DETAILED DESCRIPTION
[0024] An embodiment of the present invention is described below in
detail while referring to the accompanying drawings. Note that in
the descriptions of the drawings, similar or identical components
are assigned identical reference numbers and duplicate descriptions
thereof are omitted.
[0025] A projection system 1 according to an embodiment is a rear
projection system that projects image light from a rear face of a
screen. As illustrated in FIG. 1, the projection system 1 includes
a projector 10 and a screen 20. The screen 20 is laminated on a
glass window, a transparent acrylic board, or the like. Note that
in the example illustrated in FIG. 1, the rectangular screen 20 is
depicted laminated on a window W, but the shape of the screen 20
and the placement location of the projection system 1 can be
selected as desired. For example, an embodiment in which a
projection system using a human-shaped screen set up on the floor
is possible.
[0026] The projector 10 is a device that outputs the image light to
be projected on the screen 20. For example, an ultra-short focal
length projector can be used as the projector 10. The projector 10
converts an image signal input from an information processor such
as a personal computer (PC) or the like to image light, and outputs
that image light from a light source. The projected image output as
the image light may be a still image or a moving image.

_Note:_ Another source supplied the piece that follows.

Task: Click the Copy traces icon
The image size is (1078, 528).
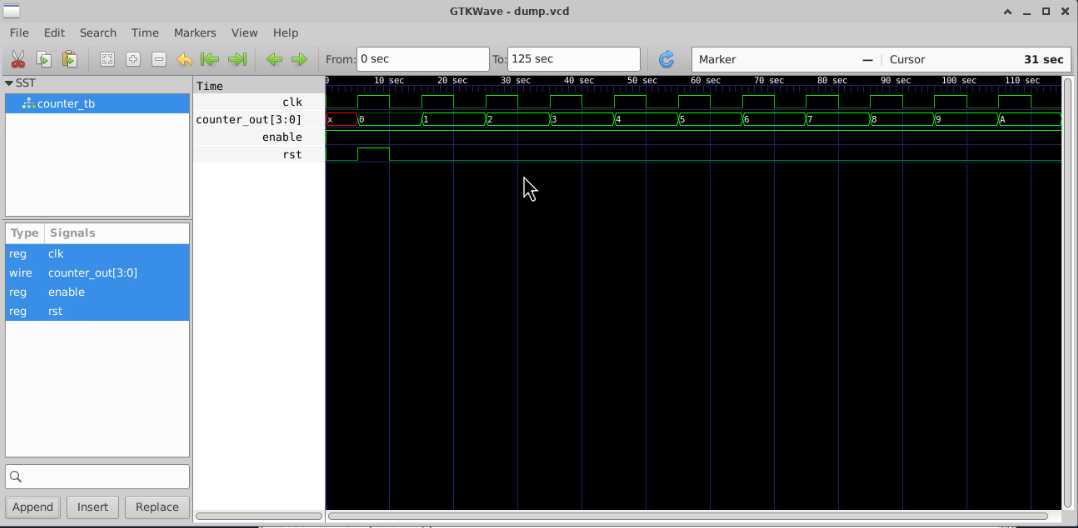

[0027] The screen 20 is a flat device for displaying the image
light emitted from the projector 10. The screen 20 receives the
image light emitted from the light source of the projector 10
directly on the rear face thereof, and transmits the image light
toward a display face, which is a side opposite the rear face. As
illustrated in FIG. 2, the screen 20 is provided with a first film
30 that functions as the rear face and a second film 40 that is
laminated on the first film 30 and functions as the display face.

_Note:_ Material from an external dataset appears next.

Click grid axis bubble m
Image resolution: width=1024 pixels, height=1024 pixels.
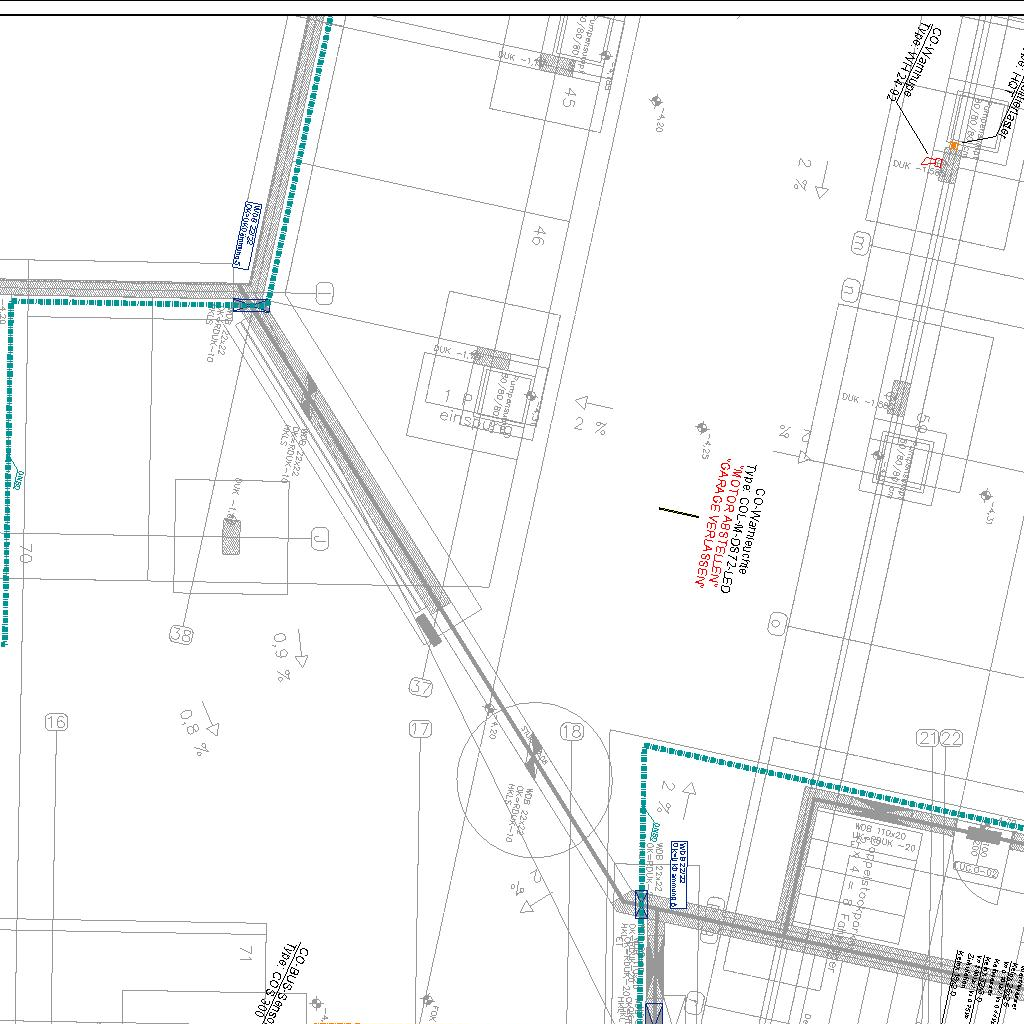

Note that as necessary, the image light is shown as "L" in FIG. 2
and onward.
[0028] The first film 30 is a light transmitting film (turning
film) that receives the image light from the projector 10 and
refracts or reflects that image light toward the second film 40. A
pattern 31 is formed on the light entrance face (light receiving
face) of the first film 30, which is the rear face of the screen
20, for refracting or reflecting the image light toward the second
film 40. The pattern 31 is a concavoconvex pattern in which
mountain-like fine convex portions having edge lines are
arranged.
[0029] The form of the pattern 31 is not limited. For example, as
illustrated in FIG. 3, the pattern 31 may be a prismatic pattern
(hereinafter referred to as "prism pattern") or a Fresnel lens-like
pattern. When the pattern 31 is a prism pattern, the image light
from the projector 10 reflects and then travels toward the second
film 40. When the pattern 31 is a Fresnel lens-like pattern, the
image light refracts within the pattern and then travels toward the
second film 40. As illustrated in FIG. 3, when the pattern 31 is a
prism pattern or a Fresnel lens-like pattern, the first film 30 is
disposed with respect to the projector 10 so that the edge lines of
the pattern intersect the light path of the image light.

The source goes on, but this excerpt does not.